La entrada principal del hospital de New London se hallaba en un edificio que recordaba ligeramente a la arquitectura oriental, con una gran techumbre que sobresalía hacia los lados, coronada por una linterna. Cloister pidió al taxista que lo dejara a una distancia prudencial. No quería llamar la atención de nadie. Si no tenía otro remedio, estaba dispuesto a hacer algo impropio de un siervo de Dios, aunque fuera a su servicio. Sin embargo, era ya consciente de que su propia voluntad y sus deseos de resolver el enigma se habían entremezclado con su deber hasta hacerse indistinguibles. El sacerdote sabía que Audrey Barrett estaba en la habitación 517, aunque no le sería difícil encontrarla, en todo caso, por el agente de policía que custodiaba su puerta. Lo que ignoraba era la zona del hospital en el que podía hallarse la habitación. Entró en el hall principal y miró el organigrama en un panel en el que se mostraban las distintas especialidades por orden alfabético. Las habitaciones de los enfermos que no requerían cuidados intensivos estaban en otro edificio aledaño.
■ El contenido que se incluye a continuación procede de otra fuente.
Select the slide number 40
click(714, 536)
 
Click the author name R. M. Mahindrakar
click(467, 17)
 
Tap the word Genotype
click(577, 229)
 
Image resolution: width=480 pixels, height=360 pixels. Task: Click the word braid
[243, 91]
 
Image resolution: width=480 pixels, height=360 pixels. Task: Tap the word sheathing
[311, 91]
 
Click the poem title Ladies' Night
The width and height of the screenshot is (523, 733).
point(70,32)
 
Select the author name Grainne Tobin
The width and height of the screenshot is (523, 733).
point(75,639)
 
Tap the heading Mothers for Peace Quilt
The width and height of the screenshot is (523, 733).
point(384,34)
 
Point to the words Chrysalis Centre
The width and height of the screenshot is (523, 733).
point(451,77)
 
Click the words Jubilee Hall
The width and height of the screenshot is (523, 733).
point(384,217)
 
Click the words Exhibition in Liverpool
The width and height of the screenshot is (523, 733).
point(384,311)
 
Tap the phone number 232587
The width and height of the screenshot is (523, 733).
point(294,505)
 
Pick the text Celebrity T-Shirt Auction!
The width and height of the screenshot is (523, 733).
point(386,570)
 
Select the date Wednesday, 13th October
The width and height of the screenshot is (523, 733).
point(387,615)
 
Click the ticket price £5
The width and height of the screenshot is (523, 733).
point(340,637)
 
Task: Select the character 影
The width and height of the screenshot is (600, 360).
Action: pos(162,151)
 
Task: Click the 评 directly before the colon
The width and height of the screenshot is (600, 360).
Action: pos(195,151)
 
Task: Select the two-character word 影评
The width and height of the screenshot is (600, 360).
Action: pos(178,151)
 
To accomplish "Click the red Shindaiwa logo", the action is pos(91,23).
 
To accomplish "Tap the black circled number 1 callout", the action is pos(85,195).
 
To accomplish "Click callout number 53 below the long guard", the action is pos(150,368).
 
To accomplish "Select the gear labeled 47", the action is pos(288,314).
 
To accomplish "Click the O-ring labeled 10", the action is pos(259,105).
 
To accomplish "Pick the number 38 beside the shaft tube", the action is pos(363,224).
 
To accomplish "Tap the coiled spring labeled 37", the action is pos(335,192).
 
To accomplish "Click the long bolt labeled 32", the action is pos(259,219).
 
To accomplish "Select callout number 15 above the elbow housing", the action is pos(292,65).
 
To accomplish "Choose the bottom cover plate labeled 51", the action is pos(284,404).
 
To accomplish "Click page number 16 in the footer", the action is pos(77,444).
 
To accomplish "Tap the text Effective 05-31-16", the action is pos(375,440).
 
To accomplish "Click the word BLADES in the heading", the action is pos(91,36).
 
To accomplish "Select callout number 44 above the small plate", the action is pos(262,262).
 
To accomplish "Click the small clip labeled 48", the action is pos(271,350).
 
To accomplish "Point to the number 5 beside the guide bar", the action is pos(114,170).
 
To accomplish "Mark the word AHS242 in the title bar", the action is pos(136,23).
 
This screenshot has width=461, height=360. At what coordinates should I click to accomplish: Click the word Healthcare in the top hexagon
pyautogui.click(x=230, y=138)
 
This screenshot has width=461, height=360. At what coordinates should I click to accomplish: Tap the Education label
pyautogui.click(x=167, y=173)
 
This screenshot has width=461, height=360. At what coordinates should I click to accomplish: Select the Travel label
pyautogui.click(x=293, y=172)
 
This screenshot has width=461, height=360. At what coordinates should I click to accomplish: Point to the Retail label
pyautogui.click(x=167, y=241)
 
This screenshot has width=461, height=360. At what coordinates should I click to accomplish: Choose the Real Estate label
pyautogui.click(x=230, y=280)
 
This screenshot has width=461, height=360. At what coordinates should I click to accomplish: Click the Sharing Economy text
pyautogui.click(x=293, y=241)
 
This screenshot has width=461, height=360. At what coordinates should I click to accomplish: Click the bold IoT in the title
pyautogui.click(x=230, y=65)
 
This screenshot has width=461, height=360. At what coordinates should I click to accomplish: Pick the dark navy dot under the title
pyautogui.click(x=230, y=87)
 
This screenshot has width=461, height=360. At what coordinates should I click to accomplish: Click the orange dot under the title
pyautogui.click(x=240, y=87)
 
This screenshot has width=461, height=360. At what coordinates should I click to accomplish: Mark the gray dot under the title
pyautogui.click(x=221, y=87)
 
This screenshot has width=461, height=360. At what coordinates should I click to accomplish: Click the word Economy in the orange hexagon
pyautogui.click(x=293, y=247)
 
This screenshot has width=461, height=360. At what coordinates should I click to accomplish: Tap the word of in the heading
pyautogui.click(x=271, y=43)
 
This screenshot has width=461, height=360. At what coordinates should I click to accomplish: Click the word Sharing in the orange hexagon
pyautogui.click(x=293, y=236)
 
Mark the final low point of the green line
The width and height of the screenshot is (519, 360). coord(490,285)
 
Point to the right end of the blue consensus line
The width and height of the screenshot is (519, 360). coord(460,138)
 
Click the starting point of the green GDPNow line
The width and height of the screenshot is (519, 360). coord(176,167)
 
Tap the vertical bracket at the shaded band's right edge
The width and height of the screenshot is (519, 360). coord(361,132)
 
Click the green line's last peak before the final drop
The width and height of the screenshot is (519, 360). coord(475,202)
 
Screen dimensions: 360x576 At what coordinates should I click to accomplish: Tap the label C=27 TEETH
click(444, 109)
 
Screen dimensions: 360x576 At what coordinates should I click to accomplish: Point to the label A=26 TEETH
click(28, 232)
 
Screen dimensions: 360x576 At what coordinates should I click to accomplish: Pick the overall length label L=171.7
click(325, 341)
Cloister obtuvo de un celador las indicaciones para llegar al edificio que estaba buscando. Odiaba los hospitales. Incluso sus zonas ajardinadas. Mientras caminaba por un sendero de grandes losas le llegó la voz áspera de un periodista que estaba allí cubriendo la noticia del asesinato del famoso Bobby Bop, el escritor infantil que se había descubierto como pederasta. Estaba apoyado en un muro y, con su cuaderno de notas abierto, explicaba por teléfono a alguien de la redacción de su medio la crónica del día:
– El último parte médico acerca del estado de salud de la doctora en psiquiatría Audrey Barrett, presunta homicida del escritor Anthony Maxwell, más conocido como Bobby Bop, es favorable. Las primeras informaciones sobre su estado de coma se han desmentido. La doctora Barrett se halla consciente y fuera de peligro, aunque en estado de confusión. Al parecer, no es capaz de recordar lo sucedido… ¡No, no, esto no es del parte médico! Tú toma nota y no pienses, novato. Ya te diré yo luego cómo va, ¿OK?… Bien. Sigo. Después de «lo sucedido», punto. A la espera de su recuperación, la doctora Barrett se encuentra bajo arresto en el hospital de New London, Connecticut, muy cerca de Fishers Island, el lugar de los hechos… Ya he terminado. ¿Lo tienes todo?
Escuchando a aquel periodista gritón, Cloister tuvo que reconocer el gran trabajo del espionaje vaticano, uno de los mejores servicios de inteligencia del mundo, copiado en su funcionamiento incluso por la CIA norteamericana.
– No se les escapa nada -musitó el sacerdote.
Cloister siguió caminando hasta el edificio de los pacientes ingresados. Entró y se dirigió a los ascensores, que estaban justo enfrente. Uno de ellos acababa de llegar a la planta baja. Montó en él y oprimió el botón del quinto piso. Arriba, salió de la cabina despacio, con pretendido aire de despiste. El pasillo se extendía a ambos lados y torcía simétricamente en cada sentido a una veintena de metros. Frente a los ascensores, un amplio ventanal empezaba a mostrar la caída de la tarde, por delante de un mostrador en el que había dos enfermeras de guardia.